═══ Records shown ═══

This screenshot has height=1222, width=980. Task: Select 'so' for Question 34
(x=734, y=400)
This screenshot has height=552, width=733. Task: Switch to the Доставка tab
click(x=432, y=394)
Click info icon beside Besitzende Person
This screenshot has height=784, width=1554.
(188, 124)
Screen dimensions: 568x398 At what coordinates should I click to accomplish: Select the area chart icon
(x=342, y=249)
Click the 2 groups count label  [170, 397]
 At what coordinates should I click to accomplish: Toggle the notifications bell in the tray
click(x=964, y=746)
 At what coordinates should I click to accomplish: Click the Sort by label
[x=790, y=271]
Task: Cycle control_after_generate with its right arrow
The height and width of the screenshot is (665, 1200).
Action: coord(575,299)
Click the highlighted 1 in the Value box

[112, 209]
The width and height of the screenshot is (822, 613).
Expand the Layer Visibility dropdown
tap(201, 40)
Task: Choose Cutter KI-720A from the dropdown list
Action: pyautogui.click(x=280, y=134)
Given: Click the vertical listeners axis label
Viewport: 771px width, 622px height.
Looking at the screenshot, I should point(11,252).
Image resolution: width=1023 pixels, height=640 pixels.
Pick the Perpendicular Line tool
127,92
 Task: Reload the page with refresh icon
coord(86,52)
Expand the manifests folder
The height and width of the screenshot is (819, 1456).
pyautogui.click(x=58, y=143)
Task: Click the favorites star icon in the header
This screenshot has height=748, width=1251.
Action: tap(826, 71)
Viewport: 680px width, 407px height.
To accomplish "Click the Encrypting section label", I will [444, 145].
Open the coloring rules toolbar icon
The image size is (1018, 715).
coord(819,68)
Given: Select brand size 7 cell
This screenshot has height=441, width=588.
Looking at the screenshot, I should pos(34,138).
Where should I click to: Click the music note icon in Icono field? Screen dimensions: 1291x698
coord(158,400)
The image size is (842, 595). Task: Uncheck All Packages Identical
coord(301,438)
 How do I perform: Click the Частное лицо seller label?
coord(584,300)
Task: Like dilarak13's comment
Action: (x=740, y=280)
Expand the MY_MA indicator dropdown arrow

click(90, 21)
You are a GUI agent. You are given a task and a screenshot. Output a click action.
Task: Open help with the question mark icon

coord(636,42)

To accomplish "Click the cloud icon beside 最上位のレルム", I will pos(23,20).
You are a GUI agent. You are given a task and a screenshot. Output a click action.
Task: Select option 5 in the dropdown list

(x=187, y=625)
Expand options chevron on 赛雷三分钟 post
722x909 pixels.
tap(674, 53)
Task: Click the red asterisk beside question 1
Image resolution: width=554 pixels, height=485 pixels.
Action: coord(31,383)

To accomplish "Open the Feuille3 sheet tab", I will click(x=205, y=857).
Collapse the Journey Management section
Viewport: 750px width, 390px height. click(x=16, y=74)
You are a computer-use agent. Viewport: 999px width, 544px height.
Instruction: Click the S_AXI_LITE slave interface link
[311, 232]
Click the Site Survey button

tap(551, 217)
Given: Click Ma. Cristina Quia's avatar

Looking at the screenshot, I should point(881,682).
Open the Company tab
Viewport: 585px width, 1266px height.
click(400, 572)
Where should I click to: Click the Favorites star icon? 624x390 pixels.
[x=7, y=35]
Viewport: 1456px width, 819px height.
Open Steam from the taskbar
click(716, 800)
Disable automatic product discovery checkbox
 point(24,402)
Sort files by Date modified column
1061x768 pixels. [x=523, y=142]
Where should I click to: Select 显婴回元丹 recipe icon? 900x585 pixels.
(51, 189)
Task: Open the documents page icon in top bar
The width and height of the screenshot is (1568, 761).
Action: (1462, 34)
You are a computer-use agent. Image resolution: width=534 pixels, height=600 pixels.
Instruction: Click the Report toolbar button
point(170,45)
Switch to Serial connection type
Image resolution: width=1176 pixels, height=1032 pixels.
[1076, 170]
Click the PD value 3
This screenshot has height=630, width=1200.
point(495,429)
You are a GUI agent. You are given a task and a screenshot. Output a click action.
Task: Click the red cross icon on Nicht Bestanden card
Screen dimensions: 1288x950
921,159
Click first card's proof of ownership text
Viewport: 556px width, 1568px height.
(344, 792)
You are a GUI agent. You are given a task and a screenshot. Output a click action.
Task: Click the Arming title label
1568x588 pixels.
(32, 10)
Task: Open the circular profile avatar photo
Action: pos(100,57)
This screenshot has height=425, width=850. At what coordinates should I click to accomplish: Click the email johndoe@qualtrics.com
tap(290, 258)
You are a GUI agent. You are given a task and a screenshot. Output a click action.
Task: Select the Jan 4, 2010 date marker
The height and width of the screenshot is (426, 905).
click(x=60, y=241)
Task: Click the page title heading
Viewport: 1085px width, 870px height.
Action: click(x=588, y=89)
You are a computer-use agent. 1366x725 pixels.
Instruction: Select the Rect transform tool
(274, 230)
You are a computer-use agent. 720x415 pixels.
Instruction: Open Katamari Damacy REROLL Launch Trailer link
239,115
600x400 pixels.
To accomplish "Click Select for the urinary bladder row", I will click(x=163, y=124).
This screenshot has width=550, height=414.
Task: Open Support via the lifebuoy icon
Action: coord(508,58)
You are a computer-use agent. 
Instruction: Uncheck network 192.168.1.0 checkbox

═══

### Given task
Recast the entries in the stretch from the line containing "Task: Open the documents page icon in top bar" through the line containing "point(170,45)" as a two-column CSV with the header instruction,click, one row per entry. Put each entry's instruction and its answer in quoted fields, with any line breaks replaced by spaces.

### Task response
instruction,click
"Task: Open the documents page icon in top bar The width and height of the screenshot is (1568, 761).","Action: (1462, 34)"
"You are a computer-use agent. Image resolution: width=534 pixels, height=600 pixels. Instruction: Click the Report toolbar button","point(170,45)"